### Provided data
********************
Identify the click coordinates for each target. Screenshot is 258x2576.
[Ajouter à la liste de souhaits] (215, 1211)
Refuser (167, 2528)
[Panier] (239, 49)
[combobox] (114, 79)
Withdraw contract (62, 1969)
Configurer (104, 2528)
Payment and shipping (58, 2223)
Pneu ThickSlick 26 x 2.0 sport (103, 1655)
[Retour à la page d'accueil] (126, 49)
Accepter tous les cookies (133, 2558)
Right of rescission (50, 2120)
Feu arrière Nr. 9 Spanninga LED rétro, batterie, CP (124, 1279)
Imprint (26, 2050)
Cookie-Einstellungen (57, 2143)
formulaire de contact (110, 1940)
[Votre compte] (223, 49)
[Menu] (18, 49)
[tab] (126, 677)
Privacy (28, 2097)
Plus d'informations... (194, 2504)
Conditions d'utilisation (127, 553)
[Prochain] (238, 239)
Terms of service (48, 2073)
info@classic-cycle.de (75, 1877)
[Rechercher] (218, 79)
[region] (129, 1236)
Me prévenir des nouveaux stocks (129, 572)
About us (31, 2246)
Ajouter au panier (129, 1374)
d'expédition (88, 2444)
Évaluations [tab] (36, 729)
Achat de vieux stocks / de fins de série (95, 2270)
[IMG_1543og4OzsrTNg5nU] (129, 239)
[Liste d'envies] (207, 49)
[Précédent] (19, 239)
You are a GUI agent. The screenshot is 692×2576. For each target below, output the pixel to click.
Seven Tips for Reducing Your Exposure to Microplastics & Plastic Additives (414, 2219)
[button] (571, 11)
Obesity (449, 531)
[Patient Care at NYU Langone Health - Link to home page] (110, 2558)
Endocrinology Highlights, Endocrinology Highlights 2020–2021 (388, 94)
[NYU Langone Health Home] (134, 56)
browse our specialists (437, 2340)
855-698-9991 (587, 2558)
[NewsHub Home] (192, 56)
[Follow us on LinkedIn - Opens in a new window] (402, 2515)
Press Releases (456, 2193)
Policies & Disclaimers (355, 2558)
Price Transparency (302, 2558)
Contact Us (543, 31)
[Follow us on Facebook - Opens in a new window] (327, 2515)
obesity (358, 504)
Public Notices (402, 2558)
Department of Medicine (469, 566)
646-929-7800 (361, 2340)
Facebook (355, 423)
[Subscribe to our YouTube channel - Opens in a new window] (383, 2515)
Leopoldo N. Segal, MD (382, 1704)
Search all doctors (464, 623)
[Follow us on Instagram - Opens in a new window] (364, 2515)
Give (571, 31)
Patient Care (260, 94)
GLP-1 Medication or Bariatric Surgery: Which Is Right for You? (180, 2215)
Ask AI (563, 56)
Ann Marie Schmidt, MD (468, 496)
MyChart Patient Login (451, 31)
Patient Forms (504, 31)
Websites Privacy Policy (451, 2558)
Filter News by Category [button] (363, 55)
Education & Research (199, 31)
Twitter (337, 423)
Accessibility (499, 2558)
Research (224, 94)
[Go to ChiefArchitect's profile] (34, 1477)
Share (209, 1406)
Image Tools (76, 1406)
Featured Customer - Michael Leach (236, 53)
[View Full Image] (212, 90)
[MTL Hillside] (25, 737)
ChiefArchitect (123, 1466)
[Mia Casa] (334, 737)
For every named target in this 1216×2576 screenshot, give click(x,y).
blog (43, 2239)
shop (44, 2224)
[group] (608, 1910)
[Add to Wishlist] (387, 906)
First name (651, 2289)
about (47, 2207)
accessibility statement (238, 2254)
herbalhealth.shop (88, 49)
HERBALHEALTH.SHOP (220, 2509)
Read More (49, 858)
********************
After reading the data, retype all of it exactly as it reads.

### Result of this exercise
Identify the click coordinates for each target. Screenshot is 258x2576.
[Ajouter à la liste de souhaits] (215, 1211)
Refuser (167, 2528)
[Panier] (239, 49)
[combobox] (114, 79)
Withdraw contract (62, 1969)
Configurer (104, 2528)
Payment and shipping (58, 2223)
Pneu ThickSlick 26 x 2.0 sport (103, 1655)
[Retour à la page d'accueil] (126, 49)
Accepter tous les cookies (133, 2558)
Right of rescission (50, 2120)
Feu arrière Nr. 9 Spanninga LED rétro, batterie, CP (124, 1279)
Imprint (26, 2050)
Cookie-Einstellungen (57, 2143)
formulaire de contact (110, 1940)
[Votre compte] (223, 49)
[Menu] (18, 49)
[tab] (126, 677)
Privacy (28, 2097)
Plus d'informations... (194, 2504)
Conditions d'utilisation (127, 553)
[Prochain] (238, 239)
Terms of service (48, 2073)
info@classic-cycle.de (75, 1877)
[Rechercher] (218, 79)
[region] (129, 1236)
Me prévenir des nouveaux stocks (129, 572)
About us (31, 2246)
Ajouter au panier (129, 1374)
d'expédition (88, 2444)
Évaluations [tab] (36, 729)
Achat de vieux stocks / de fins de série (95, 2270)
[IMG_1543og4OzsrTNg5nU] (129, 239)
[Liste d'envies] (207, 49)
[Précédent] (19, 239)
You are a GUI agent. The screenshot is 692×2576. For each target below, output the pixel to click.
Seven Tips for Reducing Your Exposure to Microplastics & Plastic Additives (414, 2219)
[button] (571, 11)
Obesity (449, 531)
[Patient Care at NYU Langone Health - Link to home page] (110, 2558)
Endocrinology Highlights, Endocrinology Highlights 2020–2021 (388, 94)
[NYU Langone Health Home] (134, 56)
browse our specialists (437, 2340)
855-698-9991 (587, 2558)
[NewsHub Home] (192, 56)
[Follow us on LinkedIn - Opens in a new window] (402, 2515)
Press Releases (456, 2193)
Policies & Disclaimers (355, 2558)
Price Transparency (302, 2558)
Contact Us (543, 31)
[Follow us on Facebook - Opens in a new window] (327, 2515)
obesity (358, 504)
Public Notices (402, 2558)
Department of Medicine (469, 566)
646-929-7800 (361, 2340)
Facebook (355, 423)
[Subscribe to our YouTube channel - Opens in a new window] (383, 2515)
Leopoldo N. Segal, MD (382, 1704)
Search all doctors (464, 623)
[Follow us on Instagram - Opens in a new window] (364, 2515)
Give (571, 31)
Patient Care (260, 94)
GLP-1 Medication or Bariatric Surgery: Which Is Right for You? (180, 2215)
Ask AI (563, 56)
Ann Marie Schmidt, MD (468, 496)
MyChart Patient Login (451, 31)
Patient Forms (504, 31)
Websites Privacy Policy (451, 2558)
Filter News by Category [button] (363, 55)
Education & Research (199, 31)
Twitter (337, 423)
Accessibility (499, 2558)
Research (224, 94)
[Go to ChiefArchitect's profile] (34, 1477)
Share (209, 1406)
Image Tools (76, 1406)
Featured Customer - Michael Leach (236, 53)
[View Full Image] (212, 90)
[MTL Hillside] (25, 737)
ChiefArchitect (123, 1466)
[Mia Casa] (334, 737)
For every named target in this 1216×2576 screenshot, give click(x,y).
blog (43, 2239)
shop (44, 2224)
[group] (608, 1910)
[Add to Wishlist] (387, 906)
First name (651, 2289)
about (47, 2207)
accessibility statement (238, 2254)
herbalhealth.shop (88, 49)
HERBALHEALTH.SHOP (220, 2509)
Read More (49, 858)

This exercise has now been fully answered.